E mo’ basta: e se lo dice anche Lele Mora è ragionevole crederci. L’uomo, infatti, mai ha negato d’appartenere -e da questo ricavarne i redditi- al mondo (vogliamo chiamarlo?) di facili costumi che reato non è. Lui (tra i pochi) s’è fatto la galera per altre ragioni. Oggi, coinvolto insieme a Minetti e Fede in processo penale “agganciabile” a quello da poco concluso in primo grado con la condanna d’ex presidente del consiglio a 7 anni e interdizione perpetua dai pubblici uffici, s’è reso conto che non ha proprio più senso sforzarsi di trovare una qualche difesa, per quanto legittima si badi, verso uno stato delle cose che lui (non dimentichiamolo: intenditore e professionista di quei legittimi facili costumi) dichiara indifendibile per le ragioni (“bufera infernale…cibo avariato”) da lui esposte nel dibattimento. Il punto sta proprio qui. Da “autorevole consulente” di e per (legittimi) facili costumi, abbiamo sentito che in quel delle cene eleganti d’Arcore a suo parere ci furono abusi di potere e degrado…

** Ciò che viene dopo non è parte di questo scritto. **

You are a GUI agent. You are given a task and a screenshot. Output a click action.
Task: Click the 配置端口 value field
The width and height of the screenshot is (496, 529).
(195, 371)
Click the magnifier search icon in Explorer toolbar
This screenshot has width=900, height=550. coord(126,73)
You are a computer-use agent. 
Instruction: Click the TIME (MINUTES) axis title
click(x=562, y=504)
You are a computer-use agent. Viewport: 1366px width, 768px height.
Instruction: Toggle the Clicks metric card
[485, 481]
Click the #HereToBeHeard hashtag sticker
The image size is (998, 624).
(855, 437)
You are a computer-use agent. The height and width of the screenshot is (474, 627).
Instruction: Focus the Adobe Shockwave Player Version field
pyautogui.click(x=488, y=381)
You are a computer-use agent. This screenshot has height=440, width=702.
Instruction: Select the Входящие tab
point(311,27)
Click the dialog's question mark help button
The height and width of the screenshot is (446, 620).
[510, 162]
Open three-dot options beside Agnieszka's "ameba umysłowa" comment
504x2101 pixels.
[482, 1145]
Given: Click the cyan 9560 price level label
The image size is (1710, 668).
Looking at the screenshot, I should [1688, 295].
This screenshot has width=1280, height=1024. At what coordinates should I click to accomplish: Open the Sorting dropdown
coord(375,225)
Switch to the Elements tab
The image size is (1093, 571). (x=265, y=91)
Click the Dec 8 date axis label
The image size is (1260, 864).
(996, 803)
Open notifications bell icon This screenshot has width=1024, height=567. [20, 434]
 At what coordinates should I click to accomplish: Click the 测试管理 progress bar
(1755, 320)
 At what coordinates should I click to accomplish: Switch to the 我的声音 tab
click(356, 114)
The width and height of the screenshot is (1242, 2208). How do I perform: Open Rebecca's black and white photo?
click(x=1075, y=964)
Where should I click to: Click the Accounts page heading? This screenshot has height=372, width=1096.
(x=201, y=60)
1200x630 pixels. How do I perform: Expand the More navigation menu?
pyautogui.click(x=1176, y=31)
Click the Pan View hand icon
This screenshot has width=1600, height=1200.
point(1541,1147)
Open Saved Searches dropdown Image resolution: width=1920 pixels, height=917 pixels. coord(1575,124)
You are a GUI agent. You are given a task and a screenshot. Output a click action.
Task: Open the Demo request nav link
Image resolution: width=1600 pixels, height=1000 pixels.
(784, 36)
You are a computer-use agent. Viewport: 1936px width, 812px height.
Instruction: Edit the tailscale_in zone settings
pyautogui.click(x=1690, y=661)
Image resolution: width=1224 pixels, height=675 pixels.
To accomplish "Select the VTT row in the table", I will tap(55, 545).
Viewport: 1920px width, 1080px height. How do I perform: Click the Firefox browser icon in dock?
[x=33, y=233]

In tal senso cogliamo (ulteriore probatoria) occasione per rispondere a tutti quelli che insistono (per fede intoccabile nell’unto, Fede, malafede e/o ignavia e/o tornaconto e/o ignoranza ecc. ecc.) a volerci sciroppare la favoletta del “ciascuno a casa propria fa ciò che vuole”. Corrisponde al vero che ciascuno, compreso un premier italiano, a casa sua può fare ciò che vuole sia di difficili che di facili costumi: è la meravigliosa conquista dello stato di diritto. E’ lo sputtanare (degradare) casa nostra, così come è stato fatto abusivamente, che è vietato nello stato di diritto!
Oh, gente, ma non è che quel (lontano famosissimo spottone) “la casa degli italiani” v’abbia condizionato al punto di credere che casa nostra era perciò diventata anche casa sua?!